Ob man den oder die, für die eine Pflegeleistung bestimmt ist, nun Patient/in oder Bewohner/in nennt, überlasse man dem allgemeinen Sprachgebrauch. Im Krankenhaus ist es der Patient, im Wohnheim der Bewohner, in der Pflege die zu Pflegenden. Oder analog zum Impfling (dem zu Impfenden) vielleicht der Pflegling? Da ringen wir immer noch um eine treffende Bezeichnung. „Pflegebedürftiger Mensch“ ist genau das, was gemeint ist, ist aber weder ein gebräuchlicher noch ein besonders schöner Ausdruck.

Kommentar 4

Die Bezeichnung „Patientensicherheit“ hat sich durchgesetzt. Sie verdeckt aber, dass damit die Sicherheit der Leistungen für den Patienten gemeint ist. Sicherheit ist ein Merkmal der Leistung, nicht des Patienten. Richtiger wäre also Schutz der Patienten vor der Unsicherheit der Medizin. Nun gut. Jeder weiß, was gemeint ist.

Nicht klug finde ich die Unterscheidung von vermeidbaren und unvermeidbaren Unerwünschten Ereignissen (UE). Auch angeblich unvermeidbare sind ja unerwünscht und können ziemlich unangenehm sein. Ein Verfahren, bei dem mehr „unvermeidbare“ UEs auftreten, ist eben unsicherer als eins mit weniger. Ein Verfahren, mit dem diese doch vermeidbar sind, ist dann besser.

Kommentar 5

Ich würde durchgängig von Merkmalen sprechen, nicht von Dimensionen. Das wäre fachlich richtig. In der Grafik sind ja auch Merkmale genannt. Die Bezeichnung „Dimensionen“, wie sie bei Donabedian und unter Berufung auf ihn auch vom IQTIG benutzt wird, ist im QM ungebräuchlich und widerspricht dem allgemeinen Sprachgebrauch.  Oder wer nennt Wirksamkeit und Sicherheit „Dimensionen“ eines Arzneimittels?

Kommentar 6

Alles, was von hieran folgt, schlägt sich mit dem Problem der Leistungserstellung unter erschwerten Bedingungen herum und wie Qualität unter eingeschränkten Ressourcen möglich wäre.

Das gehört alles nicht mehr zum Qualitätsbegriff, sondern zu den Voraussetzungen, unter denen versucht wird, die Anforderungen zu erfüllen. Ich schlage vor, diese Absätze zu streichen.

Vielleicht wäre hier aber der Platz, mal den Gedanken der Anspruchsklasse zu erläutern.

Das „Fazit“ ist noch sehr verworren und grammatikalisch nicht immer richtig.

Die zusammenfassende Darstellung als Definition im vorletzten Absatz erfüllt nicht die Anforderungen an eine Definition.
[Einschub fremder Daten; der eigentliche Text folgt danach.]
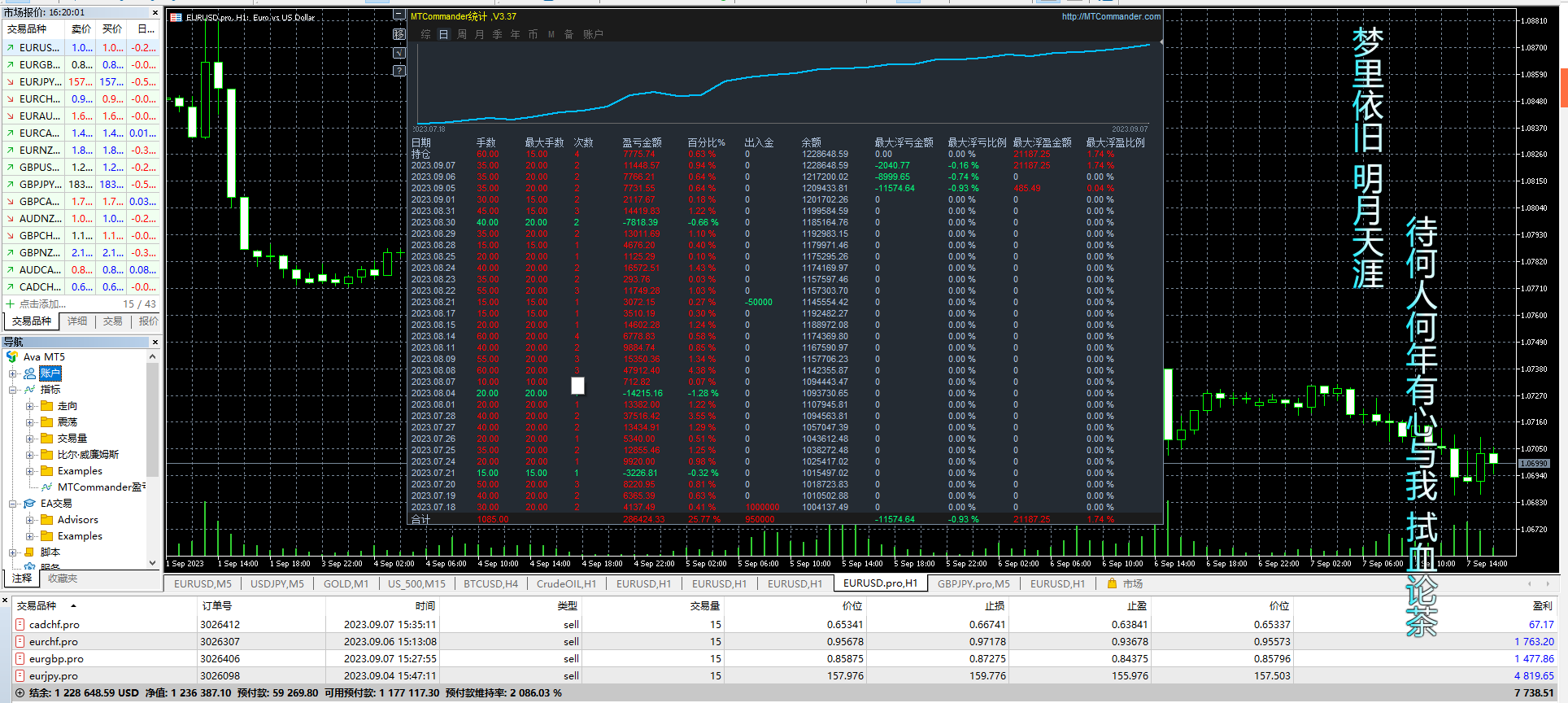Click the 账户 button in statistics panel
The width and height of the screenshot is (1568, 703).
pyautogui.click(x=593, y=34)
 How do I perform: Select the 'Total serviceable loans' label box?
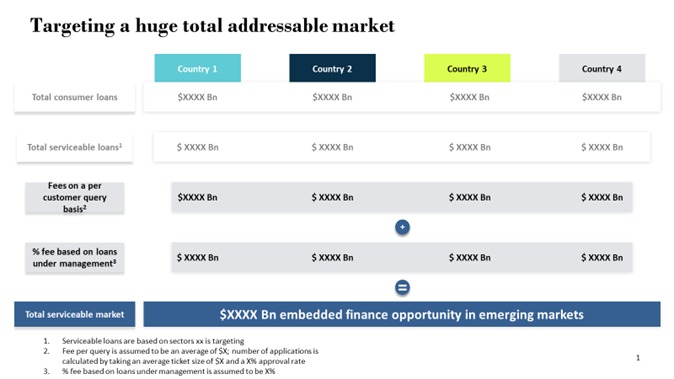75,148
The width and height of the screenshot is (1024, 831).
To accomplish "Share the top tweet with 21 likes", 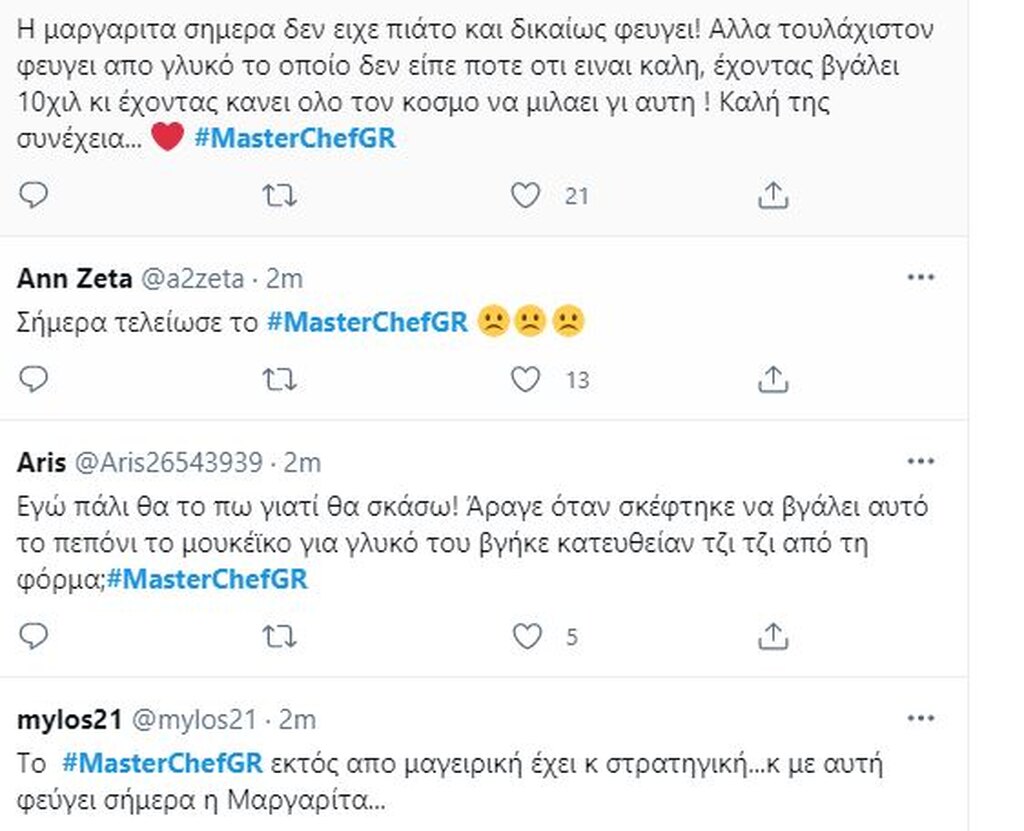I will 772,195.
Sie nimmt das vorher gesagte nicht richtig auf. Das gilt auch für den letzten Absatz. Ich würde diese beiden Absätze ohne Überarbeitung nicht hinausgehen lassen.

Beim Durcharbeiten des Dokumentes habe ich den Text kräftig redigiert. Vielleicht gefällt Ihnen ja das Eine oder Andere.